Journaliste comme le héros de sa série policière, le cynique Einar, il est l'auteur de polars islandais les plus traduits en français après Arnaldur Indridason.

Son sixième titre dans la langue de Molière, en librairie depuis mars dernier, est un thriller noir intitulé Le crime : histoire d'amour, et met en scène de nouveaux protagonistes.

Photo Métailié

Petite nation, grandes ambitions

Egill Örn Jóhannsson ne se le cache pas : son pays est à la mode. « Depuis 2009, le nombre de touristes a triplé en Islande », affirme au bout du fil le directeur de Forlagid, la plus importante maison d'édition islandaise. « Et récemment, avec le succès de notre équipe de soccer [au championnat d'Europe], beaucoup d'éditeurs étrangers nous ont contactés à la recherche de titres à publier. »

Fort heureusement, l'Islande a non seulement un grand nombre d'écrivains, ajoute le directeur, mais des auteurs qui, de surcroît, produisent une littérature de grande qualité. « C'est pour cette raison, à mon avis, que nos livres voyagent autant. »

Selon un compte-rendu de la BBC, un Islandais sur dix parviendra à faire publier un livre au courant de sa vie, et le pays compte plus d'écrivains, de livres publiés et de livres lus par habitant que n'importe quel autre.

« Nous avons un dicton ici : chaque Islandais a un livre dans son ventre qui n'attend que de sortir. Tous les Islandais ont soit écrit un livre, soit l'envie d'en écrire un, ou bien ils travaillent dans l'édition », dit Egill Örn Jóhannsson, un sourire dans la voix.

La maison Forlagid compte à elle seule autour de 1000 auteurs actifs et reçoit en moyenne un manuscrit par jour. En Islande, le nombre de livres publiés par an, tous genres confondus et incluant les traductions, oscille entre 800 et 1000 livres, ce qui est considérable compte tenu de la taille de la population, note M. Jóhannsson. « La littérature a toujours joué un rôle capital en Islande », précise-t-il.

L'héritage culturel de cette nation de lecteurs et d'écrivains remonte aux sagas du Moyen-Âge, alors que le pays peut se targuer de compter un Prix Nobel de littérature en la personne de Halldór Laxness (lauréat de 1955). La capitale, Reykjavík, était par ailleurs la cinquième au monde à être désignée ville de littérature par l'UNESCO, en 2011.
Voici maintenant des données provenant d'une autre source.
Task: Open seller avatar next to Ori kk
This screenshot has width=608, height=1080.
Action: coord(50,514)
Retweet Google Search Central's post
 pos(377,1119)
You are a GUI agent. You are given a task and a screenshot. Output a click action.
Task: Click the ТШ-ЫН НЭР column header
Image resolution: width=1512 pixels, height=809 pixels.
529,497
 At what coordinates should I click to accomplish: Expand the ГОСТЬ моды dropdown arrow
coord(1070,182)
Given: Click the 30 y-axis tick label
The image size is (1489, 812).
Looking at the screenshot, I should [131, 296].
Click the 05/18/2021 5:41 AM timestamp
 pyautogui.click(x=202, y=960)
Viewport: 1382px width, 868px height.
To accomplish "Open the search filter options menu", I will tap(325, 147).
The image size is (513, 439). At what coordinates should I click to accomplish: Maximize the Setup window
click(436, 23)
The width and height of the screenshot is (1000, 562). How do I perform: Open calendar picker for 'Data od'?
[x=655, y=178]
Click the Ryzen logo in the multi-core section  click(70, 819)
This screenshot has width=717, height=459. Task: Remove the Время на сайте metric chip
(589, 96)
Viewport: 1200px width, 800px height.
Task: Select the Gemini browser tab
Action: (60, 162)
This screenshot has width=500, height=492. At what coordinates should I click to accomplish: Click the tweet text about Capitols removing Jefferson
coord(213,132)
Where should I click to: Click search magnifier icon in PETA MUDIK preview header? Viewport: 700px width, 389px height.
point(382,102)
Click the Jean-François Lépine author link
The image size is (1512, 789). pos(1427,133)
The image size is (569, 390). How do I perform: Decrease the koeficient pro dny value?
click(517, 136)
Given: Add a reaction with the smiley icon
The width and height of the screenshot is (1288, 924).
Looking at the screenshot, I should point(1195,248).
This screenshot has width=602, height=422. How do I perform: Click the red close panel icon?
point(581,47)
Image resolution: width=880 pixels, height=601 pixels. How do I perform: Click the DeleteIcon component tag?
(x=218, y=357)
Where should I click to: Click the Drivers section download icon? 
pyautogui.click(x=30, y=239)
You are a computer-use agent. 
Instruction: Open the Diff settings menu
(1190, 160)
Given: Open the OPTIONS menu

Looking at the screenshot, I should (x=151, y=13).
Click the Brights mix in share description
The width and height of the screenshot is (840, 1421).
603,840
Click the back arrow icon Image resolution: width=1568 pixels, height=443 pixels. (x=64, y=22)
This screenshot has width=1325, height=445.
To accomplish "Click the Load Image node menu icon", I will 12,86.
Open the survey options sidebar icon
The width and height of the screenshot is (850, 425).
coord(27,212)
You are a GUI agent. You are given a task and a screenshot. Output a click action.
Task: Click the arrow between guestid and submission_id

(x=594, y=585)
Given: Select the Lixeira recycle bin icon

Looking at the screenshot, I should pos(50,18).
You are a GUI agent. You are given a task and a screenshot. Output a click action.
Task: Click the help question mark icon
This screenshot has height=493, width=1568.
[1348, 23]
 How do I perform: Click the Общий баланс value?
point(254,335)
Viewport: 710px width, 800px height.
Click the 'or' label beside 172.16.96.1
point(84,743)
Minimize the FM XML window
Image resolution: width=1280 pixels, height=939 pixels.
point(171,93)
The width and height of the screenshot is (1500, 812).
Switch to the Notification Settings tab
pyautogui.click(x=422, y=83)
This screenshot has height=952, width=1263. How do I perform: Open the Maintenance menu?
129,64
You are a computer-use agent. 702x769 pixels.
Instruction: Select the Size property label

Afin de diffuser cette littérature hors de ses frontières, les éditeurs islandais participent fidèlement aux grandes foires du livre comme celles de Londres, Francfort ou Göteborg. L'Icelandic Literature Center s'occupe pour sa part d'apporter le coup de pouce financier nécessaire à l'exportation des oeuvres islandaises.

Agla Magnúsdóttir, qui gère la division des projets de littérature et de la promotion au sein de l'organisme, explique que des subventions sont notamment offertes aux éditeurs étrangers qui souhaitent traduire des livres islandais, ainsi que des programmes de résidence de traduction de quelques semaines à Reykjavík. L'Icelandic Literature Center accorde également des bourses de voyage aux auteurs et éditeurs islandais pour la promotion de leurs oeuvres à l'étranger.

Le seul frein aux ambitions des maisons d'édition islandaises serait le nombre restreint de traducteurs de l'islandais. « Cela nous force à organiser scrupuleusement le travail des traducteurs, qui sont déjà fort occupés », souligne Egill Örn Jóhannsson.

PHOTO LAILA MAALOUF, LA PRESSE

Les Islandais sont de grands lecteurs. Sur la photo, la section livres du marché aux puces Kolaportid, à Reykjavík.